The book started with her therapist’s suggestion that she keep a journal. It began a long journey of self-evaluation in which she realized she needed to forgive herself and her parents and let go of her anger — something she had held onto since the domestic abuse of her childhood. “It was about confronting those who I felt had done me an injustice, but at the same time being compassionate enough to forgive.”
Now she feels compelled to use her experiences and her faith to help other women, whether they are dealing with domestic violence, relationship troubles or insecurities. Her degrees, combined with her experience as a professional counselor, made her the perfect fit when television producers with Mojo Brands Media were looking for hosts for a new psychology-driven show. They reached out to Jackson as they were developing Emotional MoJo, a show that combines psychology, personal development and life coaching to help viewers change their lives.
Jackson and two other hosts dish out advice and inspiration every weekday morning on the show that airs on the WE tv network. Each episode features a life-change countdown clock. “During the time of the show we want to challenge our viewers to make a change, even if it is just a small change,” Jackson explains.
Topics range from confronting life changes like divorce and job transitions, to dealing with relationship issues, forgiveness or stress. “We offer a fun, light-hearted twist, but also very real, applicable solutions for common, everyday life problems,” she says.

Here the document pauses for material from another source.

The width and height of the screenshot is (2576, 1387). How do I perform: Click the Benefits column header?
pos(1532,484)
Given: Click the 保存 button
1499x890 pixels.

Juggling her full-time counseling job with TV tapings doesn’t leave a lot of free time. Her hectic schedule starts at 5 a.m., but it’s a small sacrifice to do what she loves. “This is an opportunity for me to reach more people. It’s fun living out my television aspirations in a positive way.”

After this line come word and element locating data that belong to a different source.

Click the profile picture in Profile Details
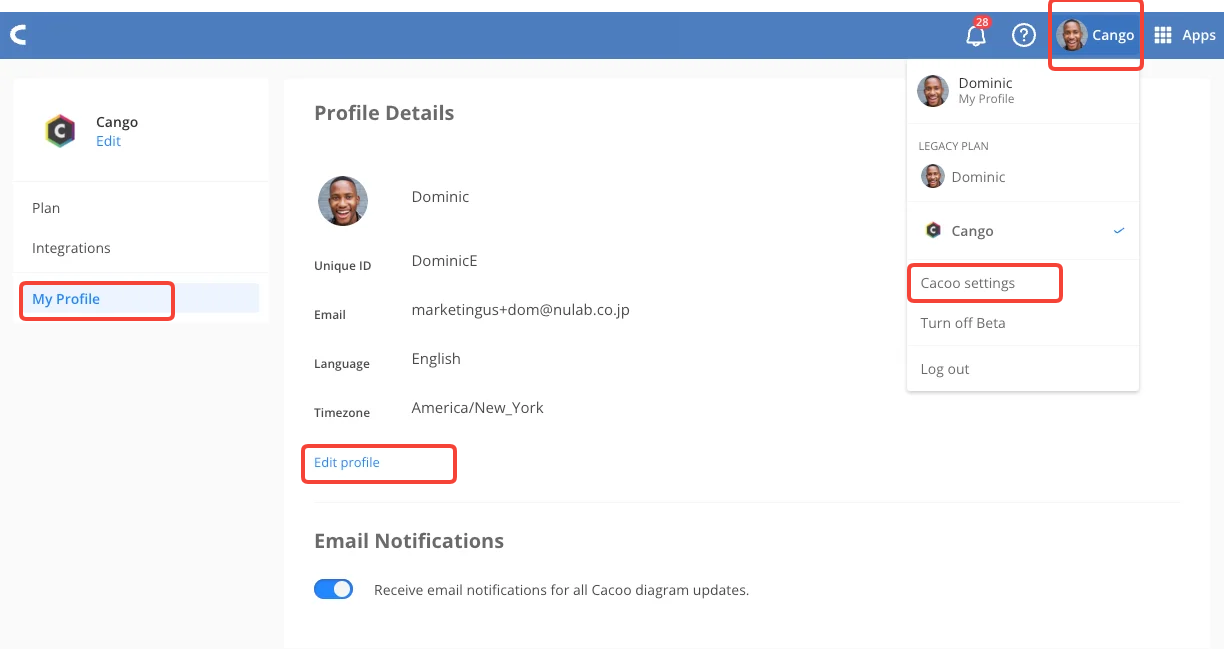This screenshot has height=649, width=1224. pos(343,201)
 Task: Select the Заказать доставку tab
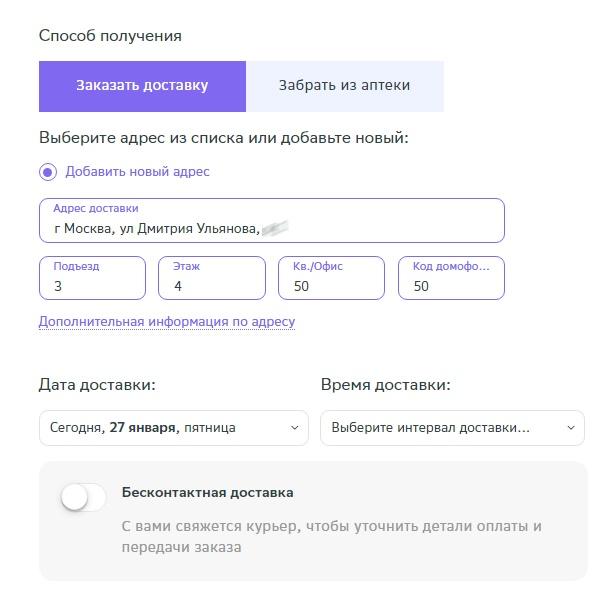click(142, 86)
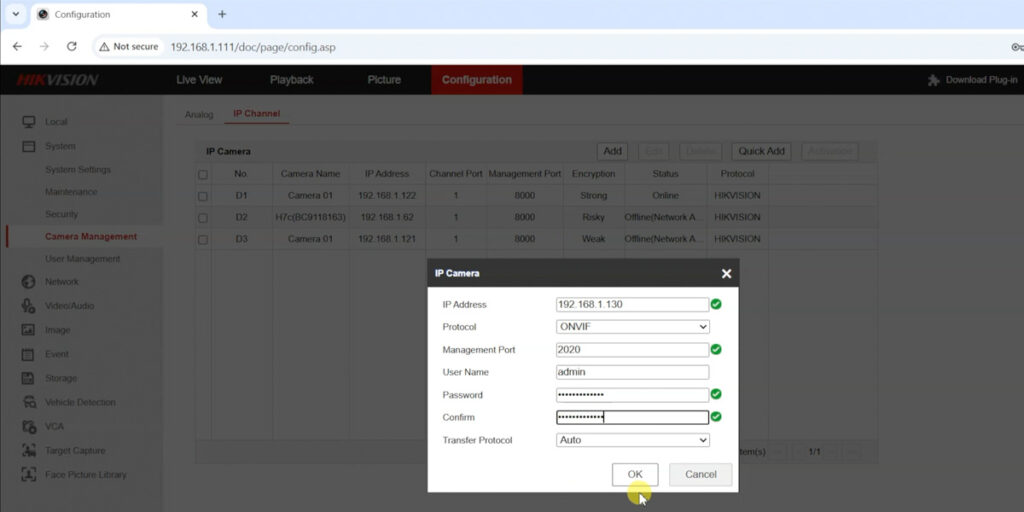This screenshot has height=512, width=1024.
Task: Open the Protocol dropdown showing ONVIF
Action: coord(632,327)
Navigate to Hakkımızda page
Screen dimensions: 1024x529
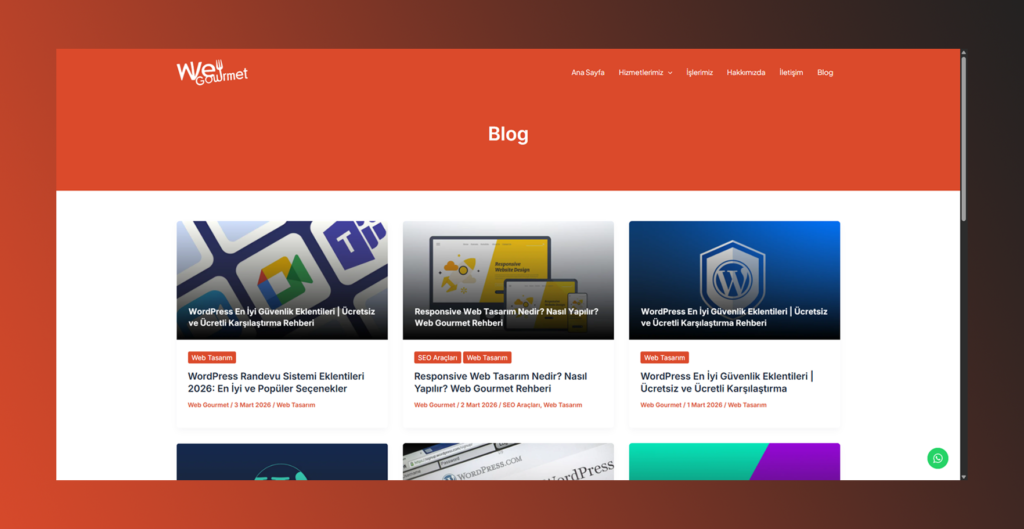pyautogui.click(x=746, y=72)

It’s also been interesting, she says, working in a profession that is sometimes at odds with her Christian beliefs. Some respect her faith, but others are quick to bring on ungracious comments and jabs.

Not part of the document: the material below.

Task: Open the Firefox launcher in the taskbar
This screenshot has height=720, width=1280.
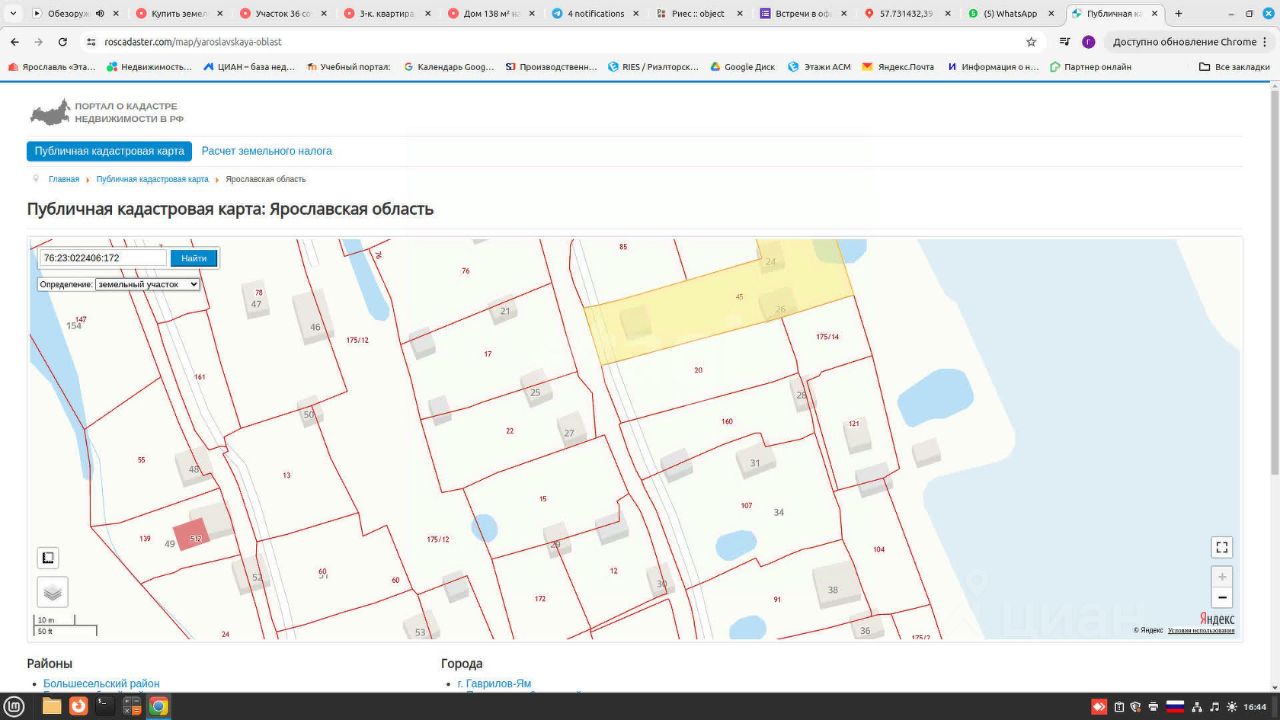Action: tap(78, 706)
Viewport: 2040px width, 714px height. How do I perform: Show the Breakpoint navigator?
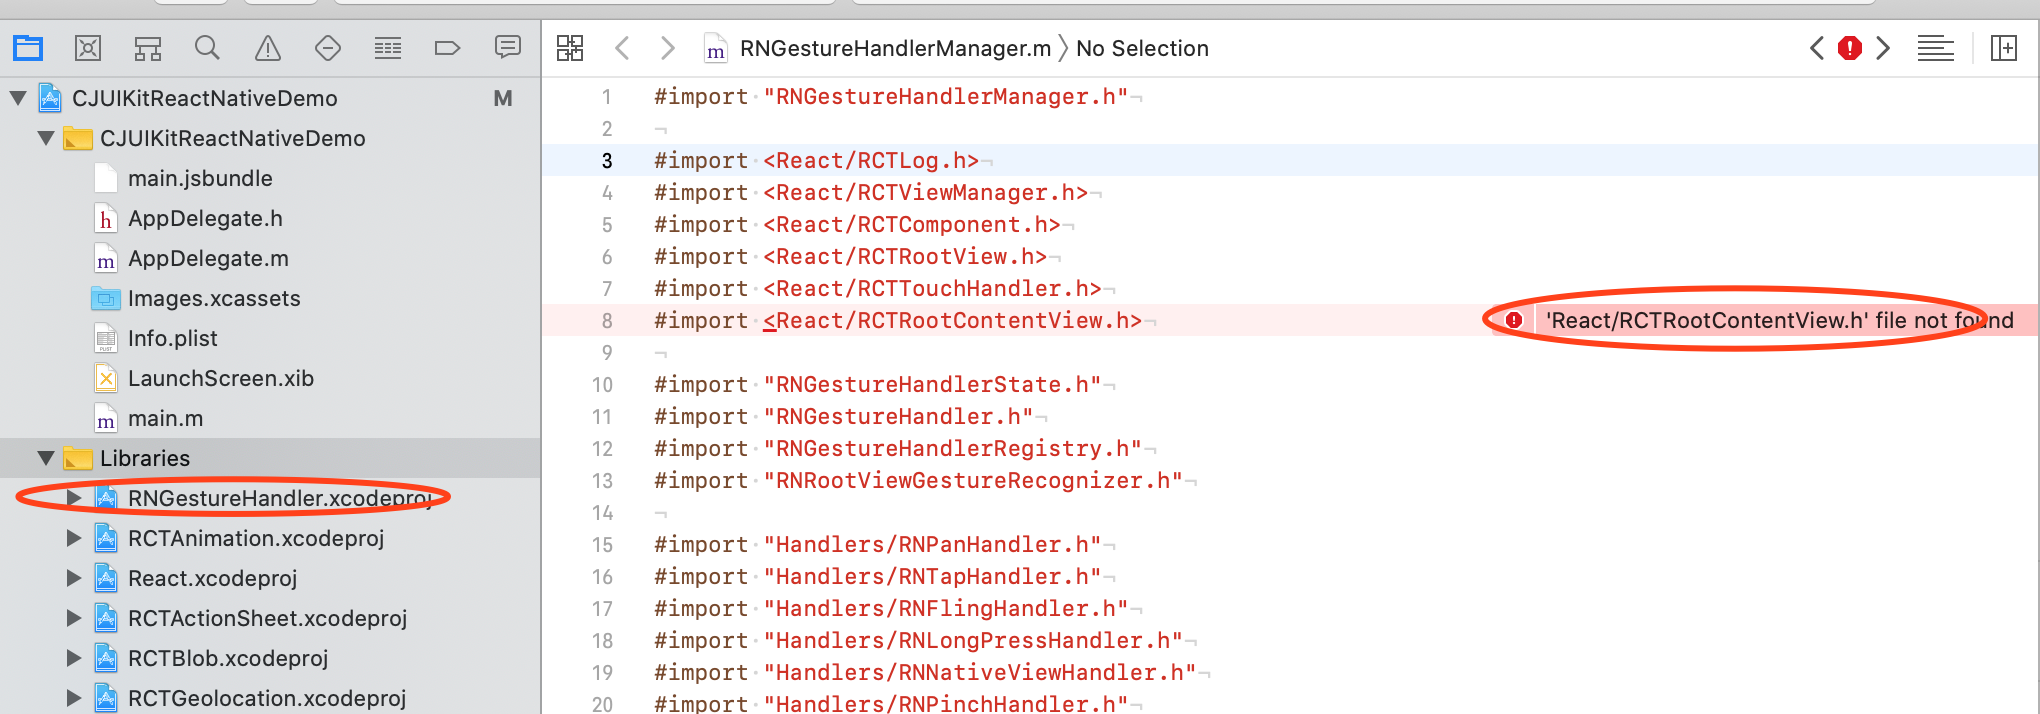click(447, 47)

“It’s all fair game,” she insists. “I still believe in the calling of my life to be a beacon of light in the midst of darkness.”
This strong foundation is what drives Jackson, whether she is engaged in private counseling or speaking to television viewers. As a cognitive behavioral therapist, she bases her approach to therapy on the biblical principle found in Romans of renewing the mind.
“On the show, I may talk about reframing or how to change negative thoughts,” she explains. “The reality is that there is a biblical principle behind that.”
Jackson credits Regent with equipping her to live out her faith in a secular environment. She fondly remembers the encouragement she received from Regent’s founder and chancellor, Dr. M.G. “Pat” Robertson after she was introduced to him through an appearance on The 700 Club.
“He was a very strong mentor. He inspired me beyond measure,” she says. “He encouraged me and said, ‘You can do anything, and you can do it for God. You can be in the midst of an environment in a secular industry and let your light shine.’”
She plans to let that light shine well into the future. Currently, Jackson is working on her doctorate through Argosy University. Though she occasionally teaches college classes and hopes to one day retire as a professor, she is most focused on how God will continue using her in the entertainment industry.
“I love entertainment and being able to reach people on a large scale,” she says. “My prayer is that God will open more doors later on in my career. I’m thinking big,” she quips. “Maybe I’ll move to New York and have my own show.”
Wherever God takes her next, Jackson’s mission remains the same. “I’ve worked in very secular arenas, and God has given me strength, wisdom and power to continue to believe in Him and to share His Word. I will continue to do that whenever I can.”